• _What the task asks_: The whole listing below should be retyped exactly, without any images.

• _Task inputs_:

_ _ _ _ _

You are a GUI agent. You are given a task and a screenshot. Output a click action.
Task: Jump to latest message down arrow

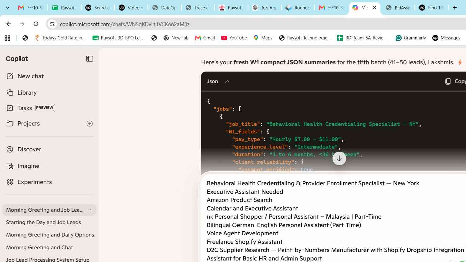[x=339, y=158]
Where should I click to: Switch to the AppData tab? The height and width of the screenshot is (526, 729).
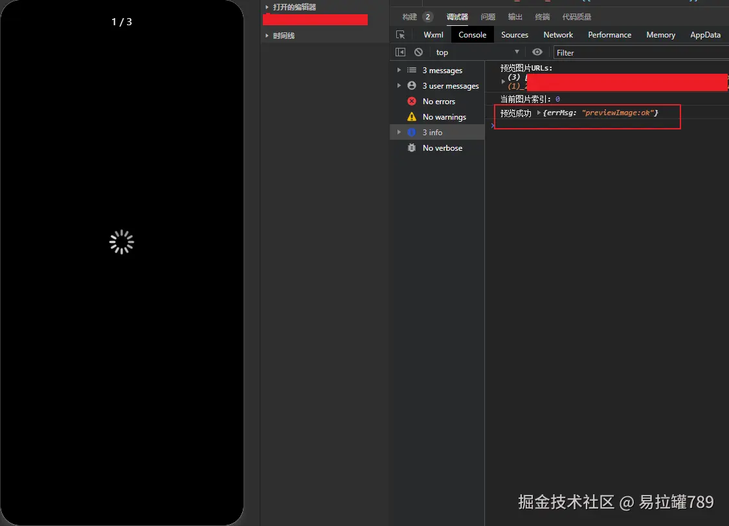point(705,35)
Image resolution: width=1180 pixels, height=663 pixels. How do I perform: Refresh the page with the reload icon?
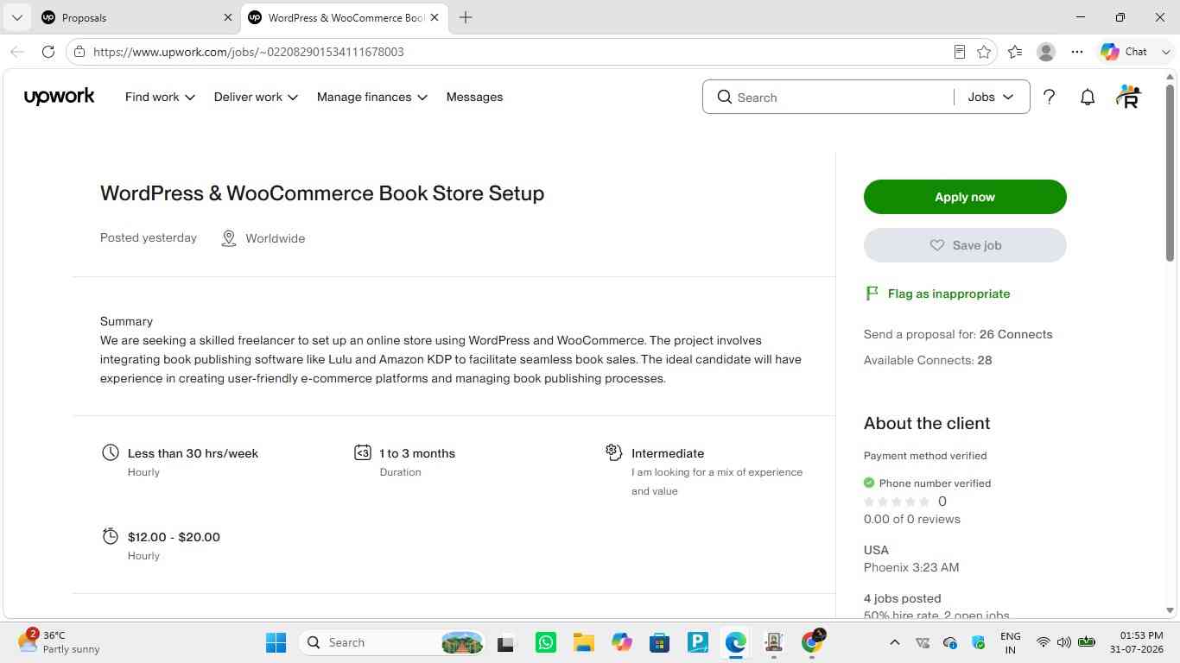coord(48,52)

_ _ _ _ _

• _Exercise result_:
You are a GUI agent. You are given a task and a screenshot. Output a click action.
Task: Jump to latest message down arrow

[x=339, y=158]
Where should I click to: Switch to the AppData tab? The height and width of the screenshot is (526, 729).
point(705,35)
Image resolution: width=1180 pixels, height=663 pixels. How do I perform: Refresh the page with the reload icon?
coord(48,52)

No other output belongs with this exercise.